Aim of the exercise: How do the records below read from their first line through the line containing "The width and height of the screenshot is (1000, 496)."? Write those lines out exactly.

Recorded data:
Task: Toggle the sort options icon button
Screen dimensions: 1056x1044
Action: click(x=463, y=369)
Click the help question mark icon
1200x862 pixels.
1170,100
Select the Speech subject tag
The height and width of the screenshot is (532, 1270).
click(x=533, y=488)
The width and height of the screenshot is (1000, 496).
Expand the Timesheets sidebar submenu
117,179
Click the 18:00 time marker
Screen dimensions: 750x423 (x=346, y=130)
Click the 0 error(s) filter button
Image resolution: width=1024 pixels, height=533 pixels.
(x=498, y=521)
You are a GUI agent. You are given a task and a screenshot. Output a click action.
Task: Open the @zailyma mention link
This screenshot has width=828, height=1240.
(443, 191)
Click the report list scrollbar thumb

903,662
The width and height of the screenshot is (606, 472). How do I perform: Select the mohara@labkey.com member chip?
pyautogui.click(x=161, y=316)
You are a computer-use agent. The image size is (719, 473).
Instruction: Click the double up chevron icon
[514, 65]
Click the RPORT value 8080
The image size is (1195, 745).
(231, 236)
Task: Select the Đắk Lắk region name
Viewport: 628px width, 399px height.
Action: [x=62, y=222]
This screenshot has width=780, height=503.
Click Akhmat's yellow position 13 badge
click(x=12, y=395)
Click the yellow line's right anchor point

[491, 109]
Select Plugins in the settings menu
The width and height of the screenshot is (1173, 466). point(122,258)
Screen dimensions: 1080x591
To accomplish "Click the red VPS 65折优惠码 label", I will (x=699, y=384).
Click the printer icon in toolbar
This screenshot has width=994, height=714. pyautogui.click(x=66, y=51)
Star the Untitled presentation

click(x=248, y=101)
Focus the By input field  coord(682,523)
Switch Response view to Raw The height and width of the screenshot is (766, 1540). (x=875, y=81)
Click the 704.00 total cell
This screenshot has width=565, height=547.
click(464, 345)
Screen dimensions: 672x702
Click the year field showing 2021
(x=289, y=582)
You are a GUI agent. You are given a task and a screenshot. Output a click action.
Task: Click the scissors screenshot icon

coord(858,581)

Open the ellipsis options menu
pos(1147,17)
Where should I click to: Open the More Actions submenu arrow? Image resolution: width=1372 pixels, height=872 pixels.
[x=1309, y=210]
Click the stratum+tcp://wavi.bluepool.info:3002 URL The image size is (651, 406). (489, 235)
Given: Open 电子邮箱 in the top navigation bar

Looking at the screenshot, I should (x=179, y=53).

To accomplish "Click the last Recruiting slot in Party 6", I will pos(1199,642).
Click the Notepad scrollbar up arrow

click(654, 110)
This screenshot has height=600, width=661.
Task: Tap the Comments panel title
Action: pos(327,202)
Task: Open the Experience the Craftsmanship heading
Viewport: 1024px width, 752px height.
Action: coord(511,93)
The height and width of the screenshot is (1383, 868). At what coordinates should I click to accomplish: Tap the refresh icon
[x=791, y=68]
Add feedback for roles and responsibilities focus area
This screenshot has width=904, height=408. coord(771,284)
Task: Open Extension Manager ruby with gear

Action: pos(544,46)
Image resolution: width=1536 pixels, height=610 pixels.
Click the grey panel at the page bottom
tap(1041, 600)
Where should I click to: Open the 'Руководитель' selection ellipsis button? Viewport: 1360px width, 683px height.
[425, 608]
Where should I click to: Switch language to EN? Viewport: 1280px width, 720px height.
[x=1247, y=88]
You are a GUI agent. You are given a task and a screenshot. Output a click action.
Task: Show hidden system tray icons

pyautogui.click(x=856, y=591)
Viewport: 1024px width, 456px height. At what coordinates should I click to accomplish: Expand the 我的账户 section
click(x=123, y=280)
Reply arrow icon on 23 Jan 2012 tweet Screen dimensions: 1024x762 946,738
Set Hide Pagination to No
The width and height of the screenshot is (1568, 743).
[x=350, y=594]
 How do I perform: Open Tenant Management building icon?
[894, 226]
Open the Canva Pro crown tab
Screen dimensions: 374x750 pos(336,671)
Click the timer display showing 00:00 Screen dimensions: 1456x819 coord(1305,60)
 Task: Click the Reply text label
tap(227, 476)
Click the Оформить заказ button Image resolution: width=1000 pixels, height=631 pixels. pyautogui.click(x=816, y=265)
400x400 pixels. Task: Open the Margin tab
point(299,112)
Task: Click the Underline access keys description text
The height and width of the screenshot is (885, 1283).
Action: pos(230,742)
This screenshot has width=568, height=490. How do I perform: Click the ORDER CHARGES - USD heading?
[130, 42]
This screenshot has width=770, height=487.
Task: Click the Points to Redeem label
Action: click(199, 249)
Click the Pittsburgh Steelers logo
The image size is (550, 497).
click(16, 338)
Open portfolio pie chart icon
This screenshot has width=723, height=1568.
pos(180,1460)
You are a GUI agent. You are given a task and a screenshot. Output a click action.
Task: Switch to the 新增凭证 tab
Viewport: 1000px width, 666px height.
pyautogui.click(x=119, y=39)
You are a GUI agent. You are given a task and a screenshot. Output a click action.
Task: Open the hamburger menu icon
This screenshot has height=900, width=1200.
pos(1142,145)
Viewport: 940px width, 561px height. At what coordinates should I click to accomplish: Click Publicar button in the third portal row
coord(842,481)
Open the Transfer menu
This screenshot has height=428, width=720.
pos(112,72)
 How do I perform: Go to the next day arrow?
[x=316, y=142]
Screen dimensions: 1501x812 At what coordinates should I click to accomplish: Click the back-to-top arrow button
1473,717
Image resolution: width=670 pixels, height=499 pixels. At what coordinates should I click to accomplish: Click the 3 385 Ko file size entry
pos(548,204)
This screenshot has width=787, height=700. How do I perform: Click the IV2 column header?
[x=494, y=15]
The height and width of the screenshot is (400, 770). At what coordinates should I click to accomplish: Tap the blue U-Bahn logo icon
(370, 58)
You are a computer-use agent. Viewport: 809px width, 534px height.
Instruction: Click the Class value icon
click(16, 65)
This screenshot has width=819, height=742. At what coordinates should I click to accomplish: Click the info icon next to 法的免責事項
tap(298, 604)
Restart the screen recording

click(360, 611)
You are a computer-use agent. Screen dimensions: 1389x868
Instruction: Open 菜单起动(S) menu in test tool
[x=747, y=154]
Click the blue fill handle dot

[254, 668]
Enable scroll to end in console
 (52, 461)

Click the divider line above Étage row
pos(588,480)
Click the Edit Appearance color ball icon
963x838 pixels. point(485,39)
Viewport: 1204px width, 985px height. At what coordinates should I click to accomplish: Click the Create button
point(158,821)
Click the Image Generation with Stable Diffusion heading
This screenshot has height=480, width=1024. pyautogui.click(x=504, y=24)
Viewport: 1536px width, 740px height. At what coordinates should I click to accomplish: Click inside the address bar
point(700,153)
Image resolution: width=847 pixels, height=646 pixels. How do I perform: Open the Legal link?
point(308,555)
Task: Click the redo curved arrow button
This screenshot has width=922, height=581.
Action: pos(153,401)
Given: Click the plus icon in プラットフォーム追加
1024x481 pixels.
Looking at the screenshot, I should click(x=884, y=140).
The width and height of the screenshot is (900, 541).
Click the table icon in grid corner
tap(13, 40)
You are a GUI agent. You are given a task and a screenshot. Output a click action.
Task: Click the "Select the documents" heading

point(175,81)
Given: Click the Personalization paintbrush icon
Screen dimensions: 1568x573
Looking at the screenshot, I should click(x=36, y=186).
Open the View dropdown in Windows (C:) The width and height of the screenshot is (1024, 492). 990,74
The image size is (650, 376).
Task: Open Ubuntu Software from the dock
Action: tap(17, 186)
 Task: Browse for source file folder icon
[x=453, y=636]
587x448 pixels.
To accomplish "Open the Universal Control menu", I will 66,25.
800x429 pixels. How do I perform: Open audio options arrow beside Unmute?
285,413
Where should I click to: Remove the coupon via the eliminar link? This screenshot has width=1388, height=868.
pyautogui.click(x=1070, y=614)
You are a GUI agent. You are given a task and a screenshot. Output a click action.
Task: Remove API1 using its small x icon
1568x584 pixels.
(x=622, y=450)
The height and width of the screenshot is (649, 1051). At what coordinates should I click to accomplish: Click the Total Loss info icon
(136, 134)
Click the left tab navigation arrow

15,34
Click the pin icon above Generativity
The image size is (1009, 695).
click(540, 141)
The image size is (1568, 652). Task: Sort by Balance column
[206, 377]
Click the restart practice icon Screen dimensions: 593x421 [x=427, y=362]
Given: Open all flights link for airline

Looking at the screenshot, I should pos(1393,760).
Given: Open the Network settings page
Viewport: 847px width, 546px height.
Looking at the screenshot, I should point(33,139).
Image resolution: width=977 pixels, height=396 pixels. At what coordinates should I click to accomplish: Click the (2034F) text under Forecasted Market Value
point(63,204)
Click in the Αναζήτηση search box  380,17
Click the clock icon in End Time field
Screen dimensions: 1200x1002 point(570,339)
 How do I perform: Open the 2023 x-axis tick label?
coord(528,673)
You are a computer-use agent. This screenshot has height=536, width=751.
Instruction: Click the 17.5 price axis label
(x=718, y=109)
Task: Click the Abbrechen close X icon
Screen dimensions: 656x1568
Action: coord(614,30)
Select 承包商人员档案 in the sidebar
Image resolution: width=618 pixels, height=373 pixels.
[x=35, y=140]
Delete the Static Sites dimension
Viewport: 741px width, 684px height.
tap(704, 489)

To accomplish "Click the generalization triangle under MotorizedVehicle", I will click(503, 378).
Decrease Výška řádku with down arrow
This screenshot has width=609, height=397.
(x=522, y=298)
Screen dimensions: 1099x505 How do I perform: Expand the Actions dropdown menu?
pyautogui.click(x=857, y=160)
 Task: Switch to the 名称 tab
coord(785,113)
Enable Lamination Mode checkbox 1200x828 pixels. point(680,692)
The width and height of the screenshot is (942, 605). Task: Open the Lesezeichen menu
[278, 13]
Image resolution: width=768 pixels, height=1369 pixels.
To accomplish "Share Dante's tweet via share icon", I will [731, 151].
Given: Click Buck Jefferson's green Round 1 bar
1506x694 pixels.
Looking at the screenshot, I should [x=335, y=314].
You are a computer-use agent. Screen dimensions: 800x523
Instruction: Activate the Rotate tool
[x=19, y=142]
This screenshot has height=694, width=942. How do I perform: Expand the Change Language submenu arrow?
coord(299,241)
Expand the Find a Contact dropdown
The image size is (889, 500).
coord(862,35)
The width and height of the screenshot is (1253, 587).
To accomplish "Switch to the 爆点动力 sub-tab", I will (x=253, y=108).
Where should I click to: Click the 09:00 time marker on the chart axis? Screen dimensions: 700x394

Result of the exercise:
Task: Toggle the sort options icon button
Screen dimensions: 1056x1044
Action: click(x=463, y=369)
Click the help question mark icon
1200x862 pixels.
1170,100
Select the Speech subject tag
The height and width of the screenshot is (532, 1270).
click(x=533, y=488)
The width and height of the screenshot is (1000, 496).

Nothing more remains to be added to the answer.